Written instruction:
Repeat all of the items below word for word, and leave out the pictures.

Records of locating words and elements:
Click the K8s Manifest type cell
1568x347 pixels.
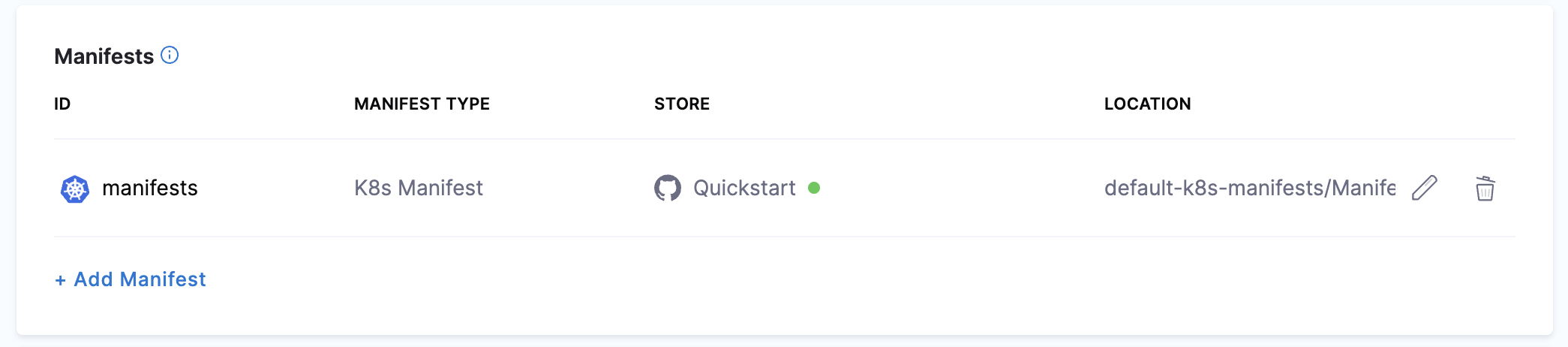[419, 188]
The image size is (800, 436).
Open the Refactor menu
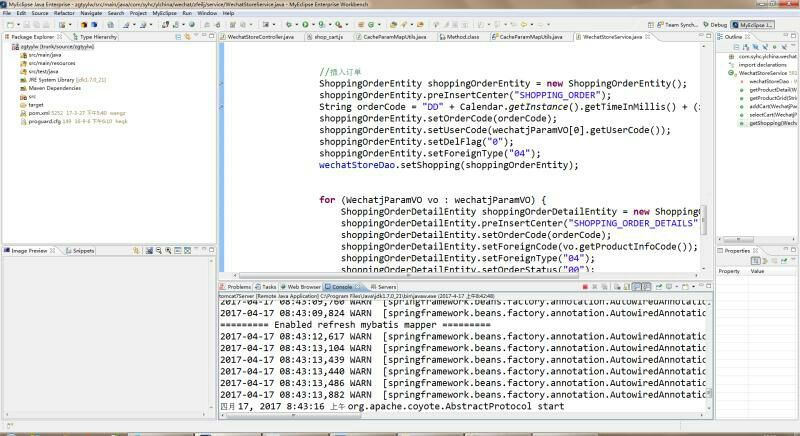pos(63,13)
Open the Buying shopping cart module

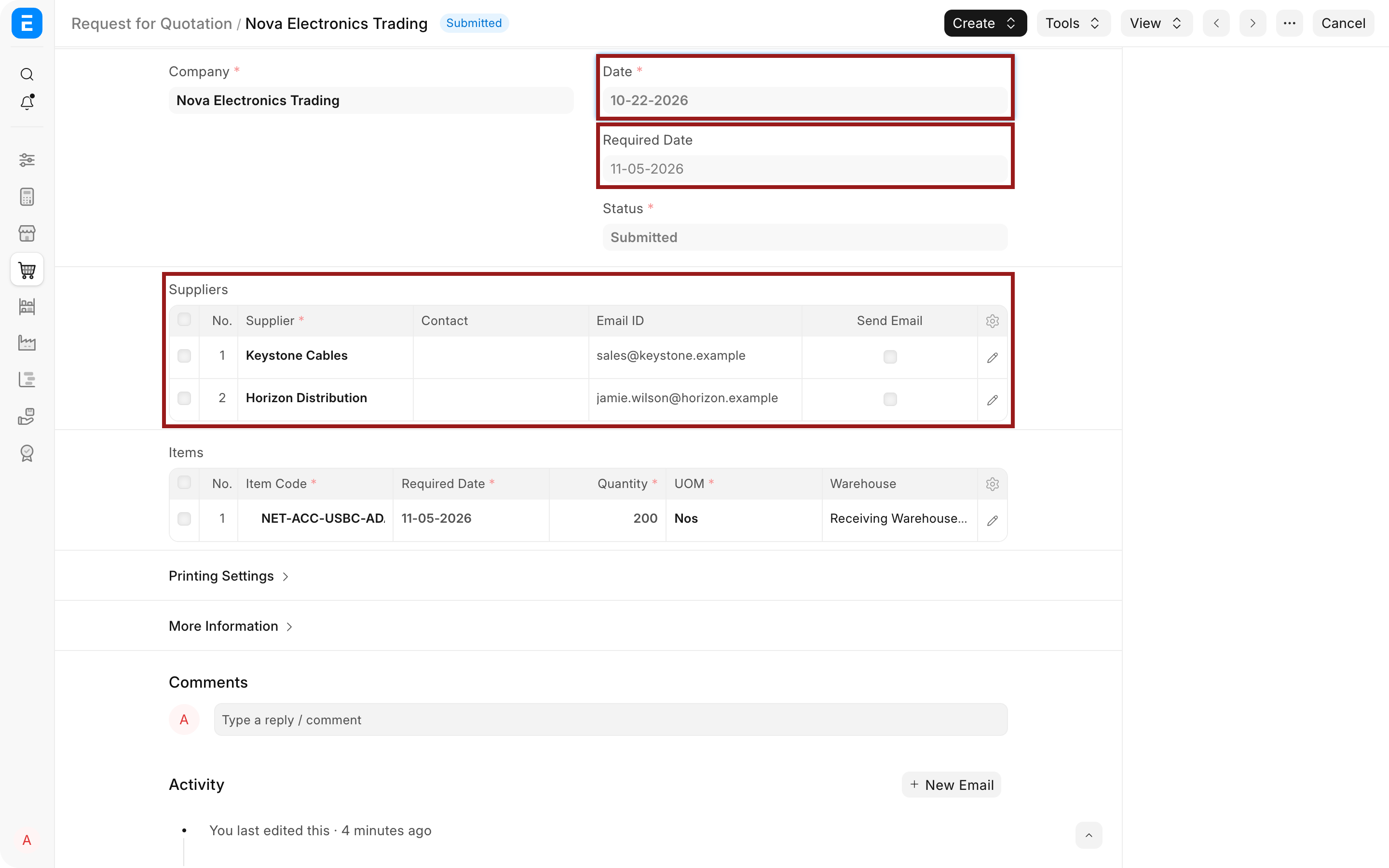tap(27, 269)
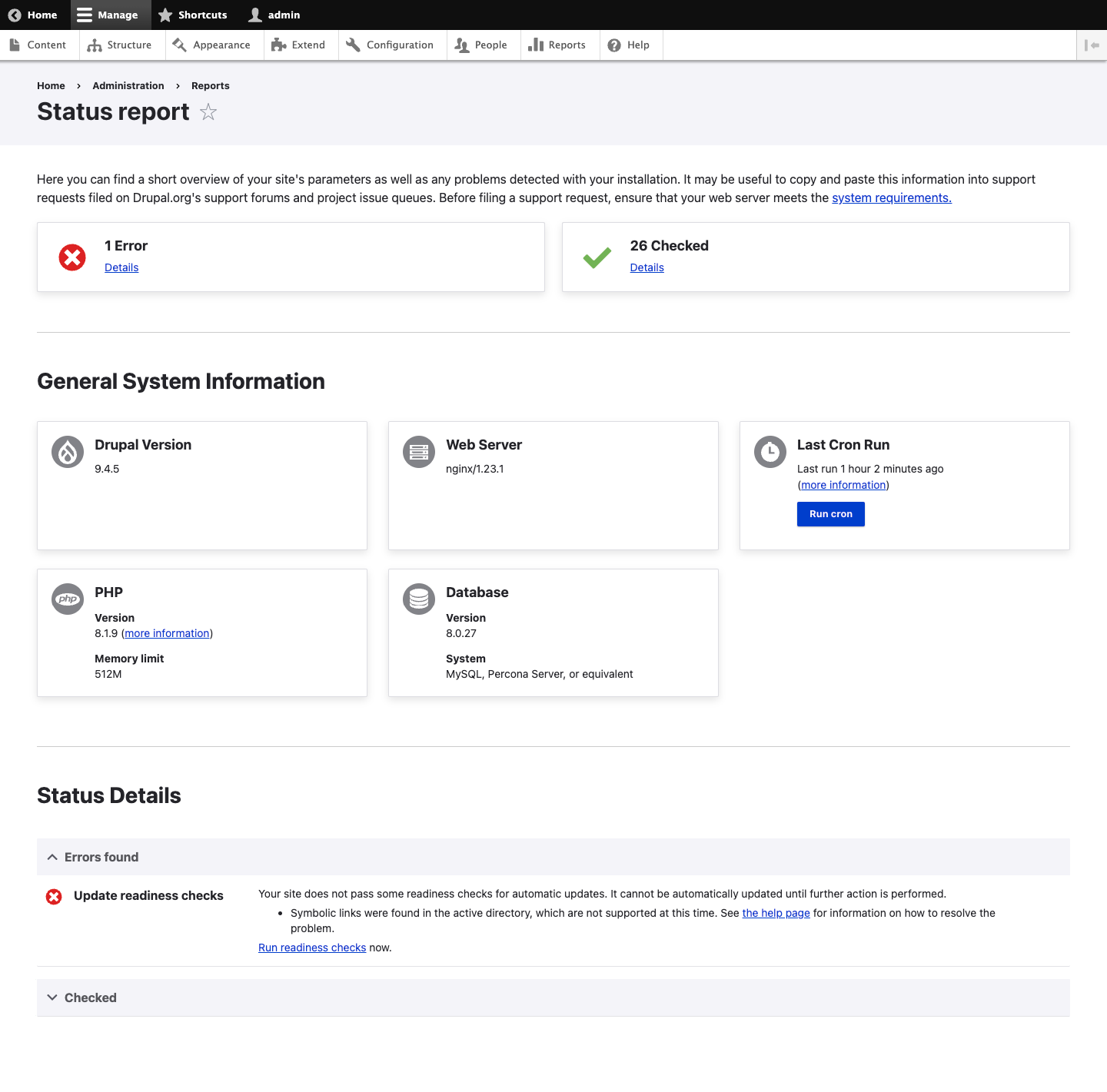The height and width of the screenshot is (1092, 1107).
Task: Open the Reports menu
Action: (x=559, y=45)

Answer for this exercise:
Click the K8s Manifest type cell
1568x347 pixels.
[419, 188]
The image size is (800, 436).
Open the Refactor menu
pos(63,13)
Open the Buying shopping cart module

tap(27, 269)
The height and width of the screenshot is (1092, 1107).
Task: Open the Reports menu
Action: (x=559, y=45)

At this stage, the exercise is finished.